No por azar el viaje es ante todo un regreso y nos enseña a habitar más libre y poéticamente nuestra casa”

Claudio Magris





La vida es elegir un destino, emprender un único viaje por el camino de la existencia. En sus albores alguien deseó ese camino para nosotros, pero, una vez puestos en él, tuvimos que crecer y andarlo por misteriosas curvas del travieso azar. Los dados y la brújula lúcida señalaron que nosotros fuéramos titiriteros.


Desde tiempos inmemoriales el hacedor de títeres siempre fue un juglar trashumante, un vagamundo, un extranjero, un gitano, un habitante pasajero del mundo, un peregrino de siete suelas que va transitando por los caminos polvorientos y pedregosos, bajo la lluvia incesante o las caricias del sol.
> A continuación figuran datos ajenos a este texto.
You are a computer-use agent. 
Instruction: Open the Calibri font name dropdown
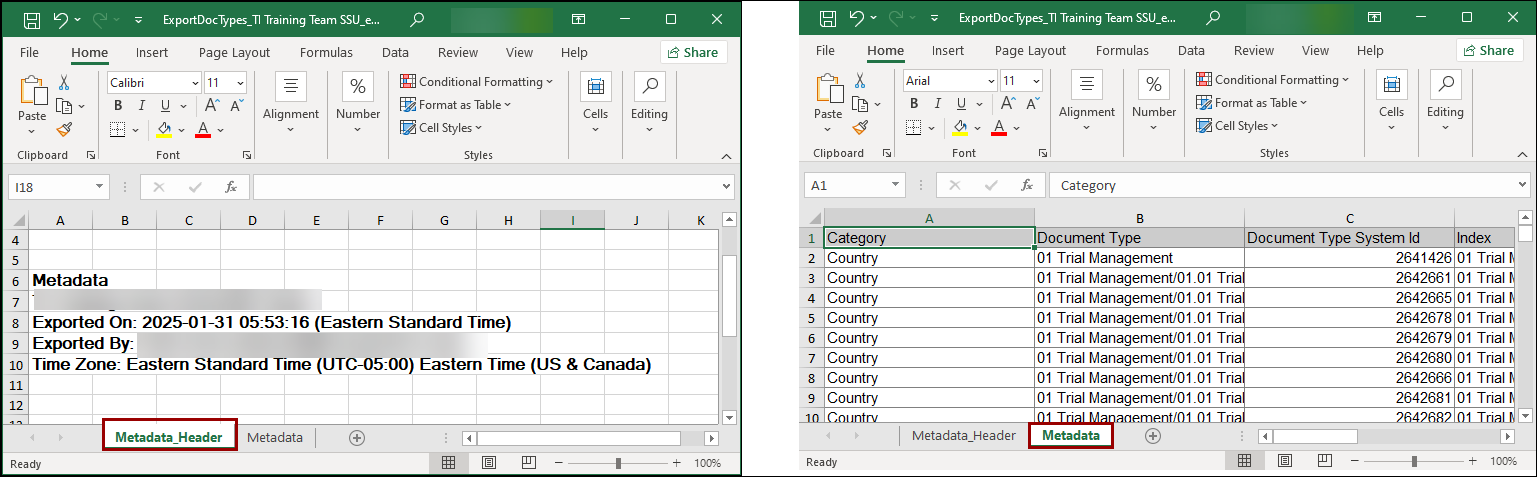[x=194, y=83]
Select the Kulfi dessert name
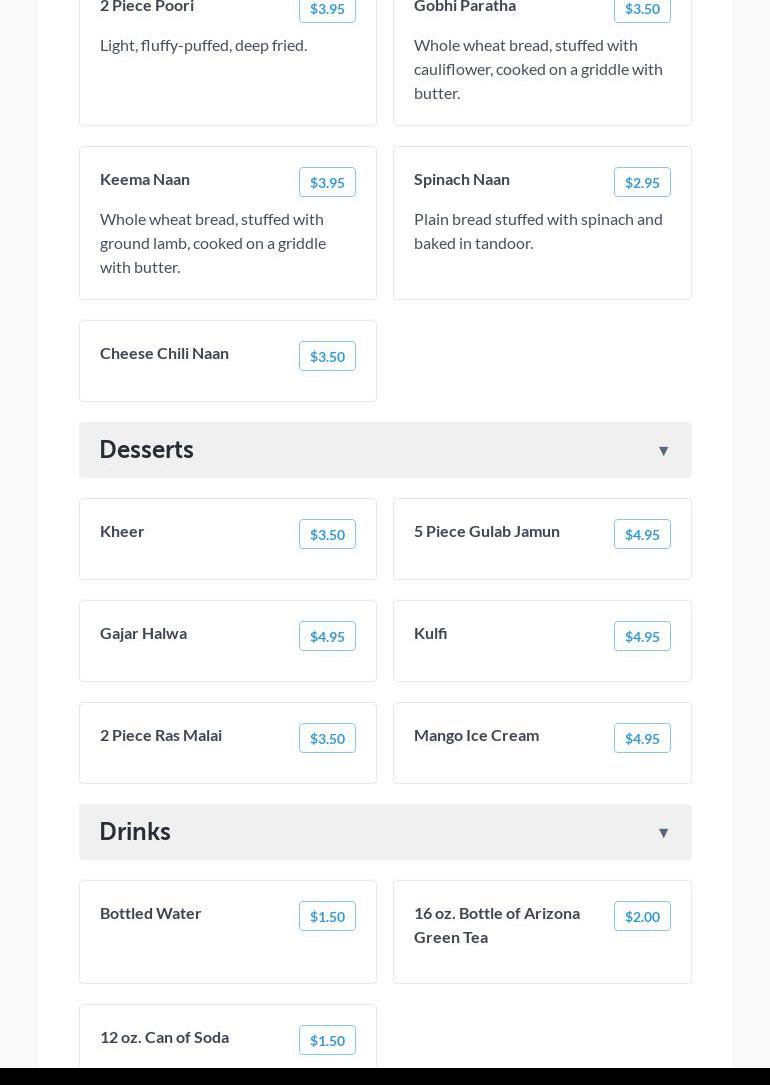The height and width of the screenshot is (1085, 770). [430, 633]
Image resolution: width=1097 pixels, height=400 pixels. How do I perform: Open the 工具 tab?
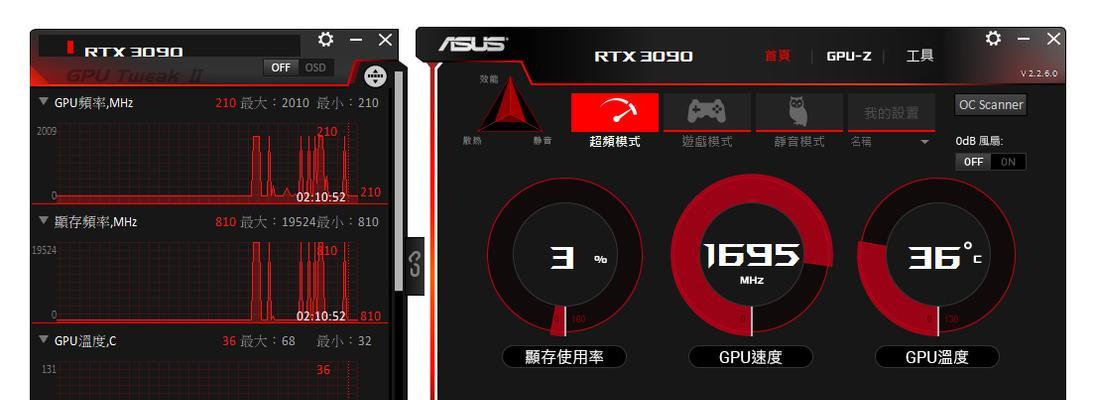point(919,56)
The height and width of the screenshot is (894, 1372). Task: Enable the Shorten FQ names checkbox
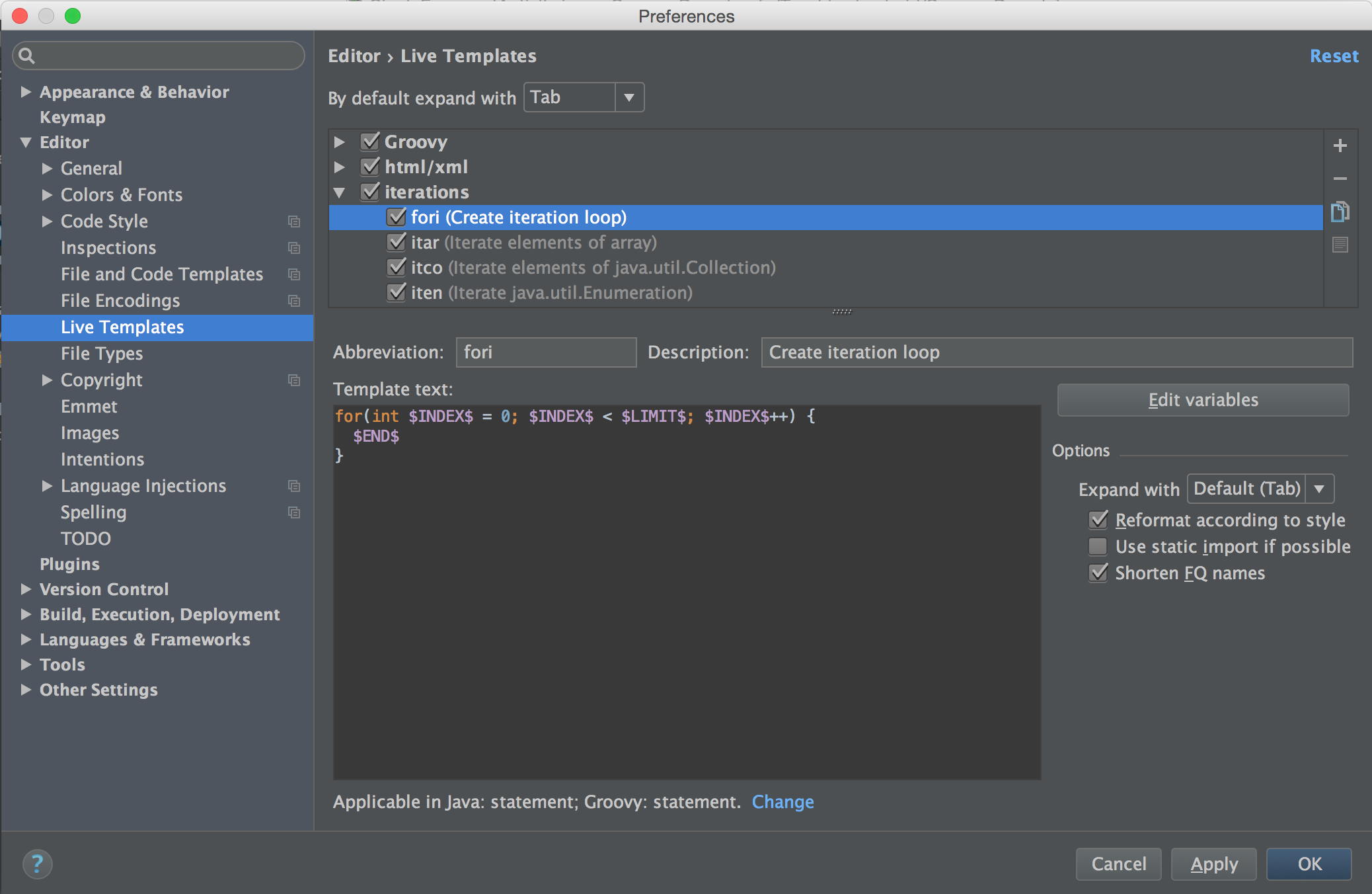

Una vez dormitando en lejanos y escondidos parajes como perfectos mendigos y otras, como exquisitos reyes.


Ese ha sido nuestro trasegar, nuestra continua vida de nómadas.
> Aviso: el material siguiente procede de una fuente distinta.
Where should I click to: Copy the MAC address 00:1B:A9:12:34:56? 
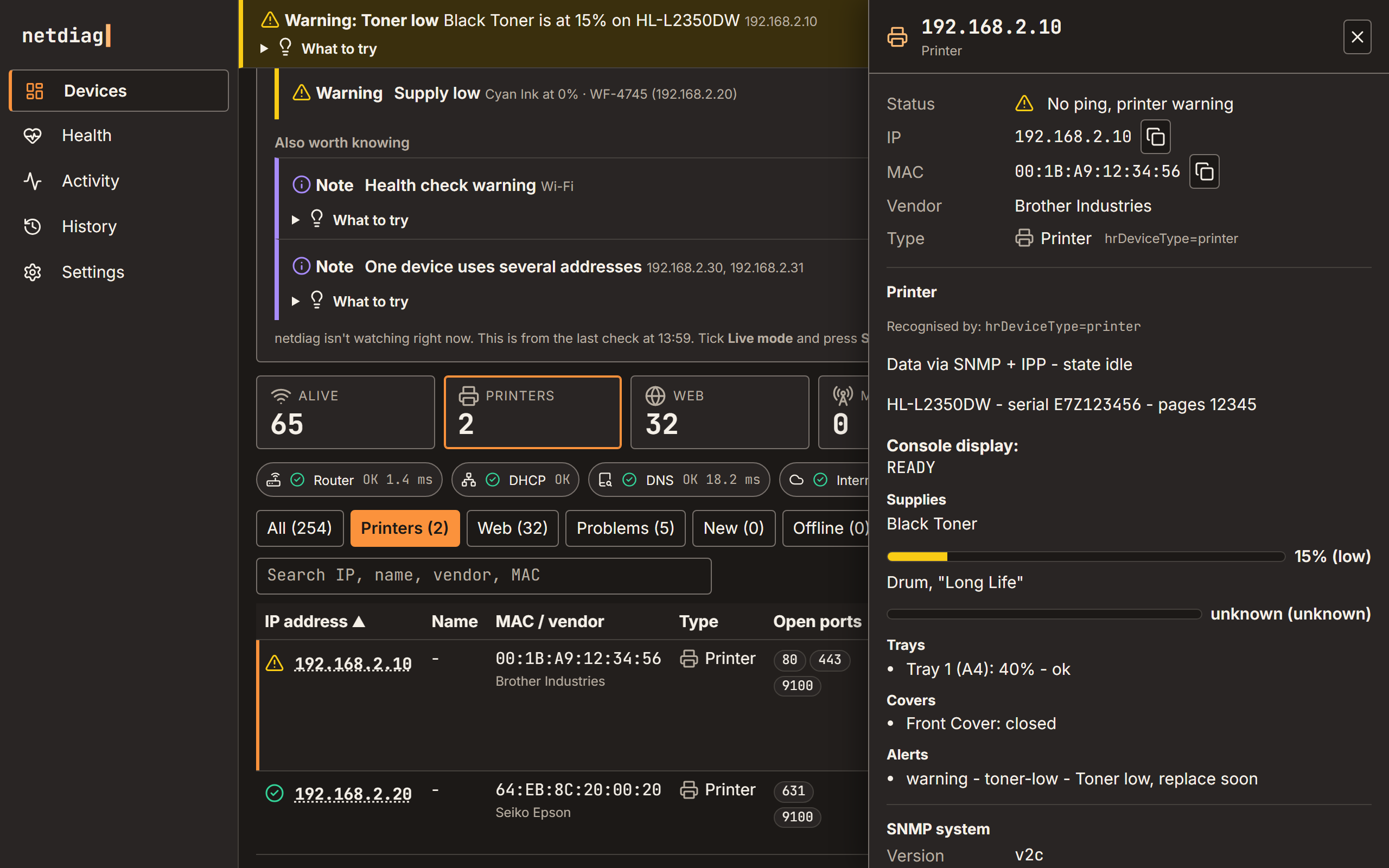[x=1203, y=171]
Nuestros antecesores viajaban a pie o en carromatos jalados por caballos. En otros tiempos lo hicieron en trenes o en autos. Y ahora muchos lo hacemos en grandes aviones. Cruzamos mares, montañas o desiertos. Al hacerlo, escribimos en la piel de otros, con nuestras historias sembramos el recuerdo de fugitivos pasos. Y por el mapamundi de los sueños, saludamos la noche desde distintos hemisferios y latitudes, contagiados por el brillo inconfundible de incontables estrellas.
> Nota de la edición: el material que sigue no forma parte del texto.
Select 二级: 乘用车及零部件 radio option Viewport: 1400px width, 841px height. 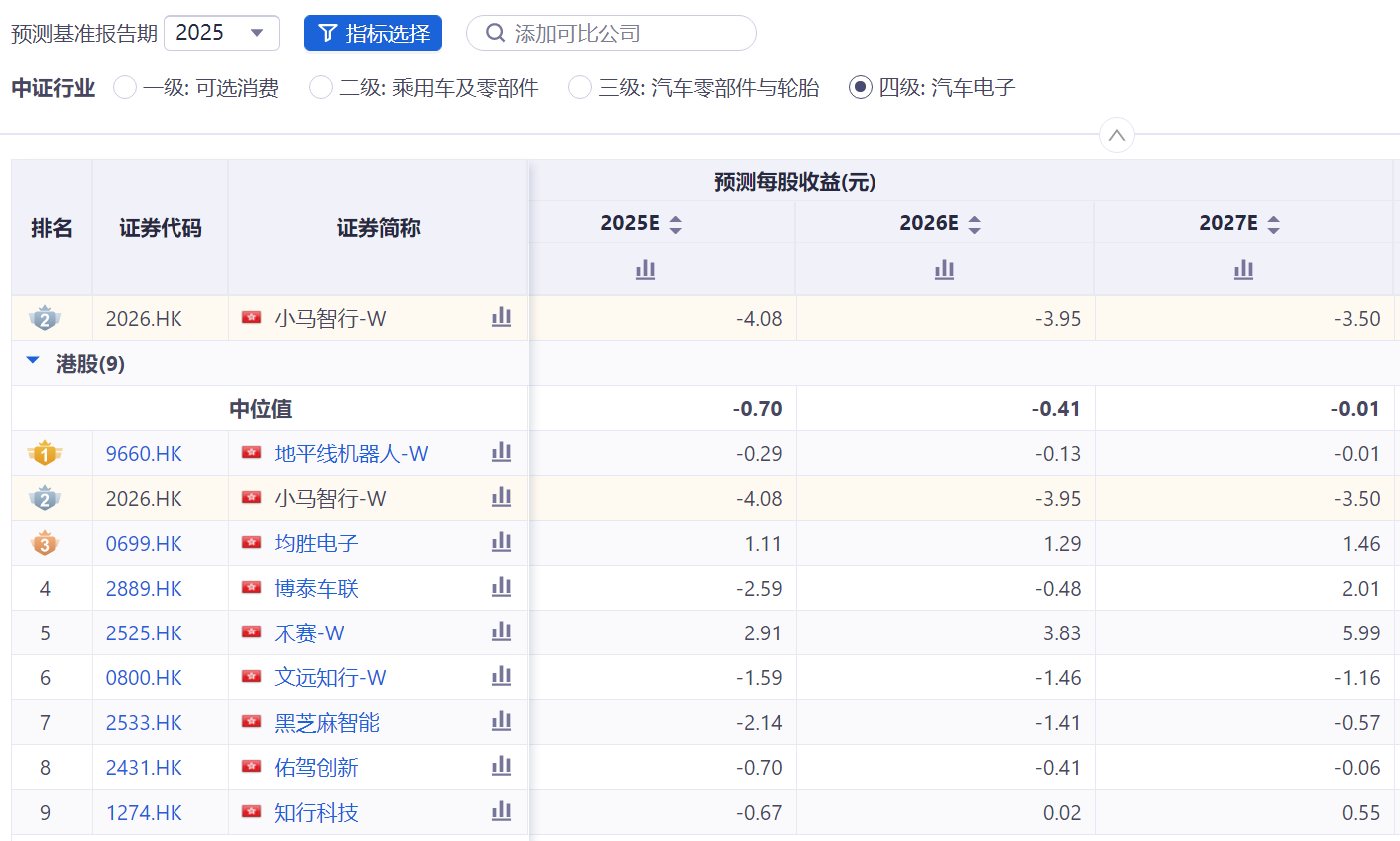coord(321,88)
En ese trasegar sin descanso nos tratamos de acomodar a otras comidas, bebidas o culturas. Lo más hermoso es que siempre hay alguien que nos espera, o que nos despide con alegría. Sabemos que no podemos permanecer inmóviles porque amamos las metas que nos dictan las rutas imprevisibles de la imaginación.


En el curso de este año 2018 viajamos por partida doble, primero a la Argentina y luego a México. Viajamos de un extremo a otro, así como lo hacemos a pequeña escala por nuestra ciudad, de norte a sur, del centro a la periferia, o a lo ancho y largo de nuestra diversa geografía.


Nuestra misión festiva es seducir, en lo posible cautivar, sembrar semillas de pensamientos e ilusiones. Sobre todo multiplicar el paisaje de la risa, hasta hacerlo visible en nuestro planeta herido y enfermo. Sí, ese diminuto globo del universo, tantas veces envenenado por la competencia despiadada y el falso culto al progreso desmedido, con el que delira el becerro de oro y el fatídico Leviatán, que cancerosamente lo administra e hipoteca.


Pero a pesar de ello, en nuestro viaje siempre encontramos pequeñas cofradías de soñadores, de trompetistas insobornables de la ilusión. Gentes esperanzadas que siguen creyendo en el arte y las utopías. Por fortuna, en cada rincón de nuestro planeta aún azul, hay seres extraordinarios intentando desatar el nudo de lo imposible.



Gracias a ese coro, celebramos este oficio y la belleza sublime de nuestro dichoso viaje como titiriteros. Y ante todo aplaudimos nuestra hermandad de juglares que vuelan sobre La Libélula Dorada, que no es como la fraternidad de Caín y Abel, porque bien sabemos que terminó en tragedia.


No, definitivamente no. Lo nuestro es más poderoso, es mucho más vital. Y vive para que la risa se convierta en carnaval.

Compartir ese viaje y esa hermosa experiencia, es lo hoy nos tiene aquí. Y sobre todo, lo que nos mueve y nos motiva a continuar.